__Provided information__

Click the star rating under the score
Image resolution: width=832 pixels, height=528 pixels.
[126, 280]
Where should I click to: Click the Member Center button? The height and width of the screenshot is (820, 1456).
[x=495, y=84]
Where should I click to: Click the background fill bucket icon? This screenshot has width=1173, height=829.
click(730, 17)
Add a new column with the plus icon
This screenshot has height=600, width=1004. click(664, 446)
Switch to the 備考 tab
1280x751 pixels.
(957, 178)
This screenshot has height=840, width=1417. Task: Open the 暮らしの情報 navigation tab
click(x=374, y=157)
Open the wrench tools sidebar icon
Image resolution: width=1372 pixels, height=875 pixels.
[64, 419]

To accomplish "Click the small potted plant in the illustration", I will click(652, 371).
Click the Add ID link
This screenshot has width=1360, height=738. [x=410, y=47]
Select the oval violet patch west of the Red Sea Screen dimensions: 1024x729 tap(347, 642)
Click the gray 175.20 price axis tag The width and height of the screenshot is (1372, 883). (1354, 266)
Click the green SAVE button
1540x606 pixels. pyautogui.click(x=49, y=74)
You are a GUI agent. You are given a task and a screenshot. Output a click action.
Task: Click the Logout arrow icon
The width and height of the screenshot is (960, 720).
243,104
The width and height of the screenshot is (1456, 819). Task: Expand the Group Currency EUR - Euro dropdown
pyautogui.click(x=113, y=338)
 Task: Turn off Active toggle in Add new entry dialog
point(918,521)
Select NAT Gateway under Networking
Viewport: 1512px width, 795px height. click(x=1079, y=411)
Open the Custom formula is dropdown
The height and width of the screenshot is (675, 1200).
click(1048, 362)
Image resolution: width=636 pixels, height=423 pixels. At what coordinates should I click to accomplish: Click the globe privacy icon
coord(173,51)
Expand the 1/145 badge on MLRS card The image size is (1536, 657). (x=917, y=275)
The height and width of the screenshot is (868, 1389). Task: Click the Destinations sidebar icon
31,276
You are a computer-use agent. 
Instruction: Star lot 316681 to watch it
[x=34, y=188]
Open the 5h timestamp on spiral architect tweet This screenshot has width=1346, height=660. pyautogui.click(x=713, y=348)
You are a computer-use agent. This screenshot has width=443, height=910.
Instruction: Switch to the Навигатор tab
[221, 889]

__Problem to solve__
Transcribe every record above word for word.

__Task solution__
Click the star rating under the score
Image resolution: width=832 pixels, height=528 pixels.
[126, 280]
Where should I click to: Click the Member Center button? The height and width of the screenshot is (820, 1456).
[x=495, y=84]
Where should I click to: Click the background fill bucket icon? This screenshot has width=1173, height=829.
click(730, 17)
Add a new column with the plus icon
This screenshot has height=600, width=1004. click(664, 446)
Switch to the 備考 tab
1280x751 pixels.
(957, 178)
This screenshot has height=840, width=1417. Task: Open the 暮らしの情報 navigation tab
click(x=374, y=157)
Open the wrench tools sidebar icon
Image resolution: width=1372 pixels, height=875 pixels.
[64, 419]

To accomplish "Click the small potted plant in the illustration", I will click(652, 371).
Click the Add ID link
This screenshot has width=1360, height=738. [x=410, y=47]
Select the oval violet patch west of the Red Sea Screen dimensions: 1024x729 tap(347, 642)
Click the gray 175.20 price axis tag The width and height of the screenshot is (1372, 883). (1354, 266)
Click the green SAVE button
1540x606 pixels. pyautogui.click(x=49, y=74)
You are a GUI agent. You are given a task and a screenshot. Output a click action.
Task: Click the Logout arrow icon
The width and height of the screenshot is (960, 720).
243,104
The width and height of the screenshot is (1456, 819). Task: Expand the Group Currency EUR - Euro dropdown
pyautogui.click(x=113, y=338)
 Task: Turn off Active toggle in Add new entry dialog
point(918,521)
Select NAT Gateway under Networking
Viewport: 1512px width, 795px height. click(x=1079, y=411)
Open the Custom formula is dropdown
The height and width of the screenshot is (675, 1200).
click(1048, 362)
Image resolution: width=636 pixels, height=423 pixels. At what coordinates should I click to accomplish: Click the globe privacy icon
coord(173,51)
Expand the 1/145 badge on MLRS card The image size is (1536, 657). (x=917, y=275)
The height and width of the screenshot is (868, 1389). Task: Click the Destinations sidebar icon
31,276
You are a computer-use agent. 
Instruction: Star lot 316681 to watch it
[x=34, y=188]
Open the 5h timestamp on spiral architect tweet This screenshot has width=1346, height=660. pyautogui.click(x=713, y=348)
You are a computer-use agent. This screenshot has width=443, height=910.
Instruction: Switch to the Навигатор tab
[221, 889]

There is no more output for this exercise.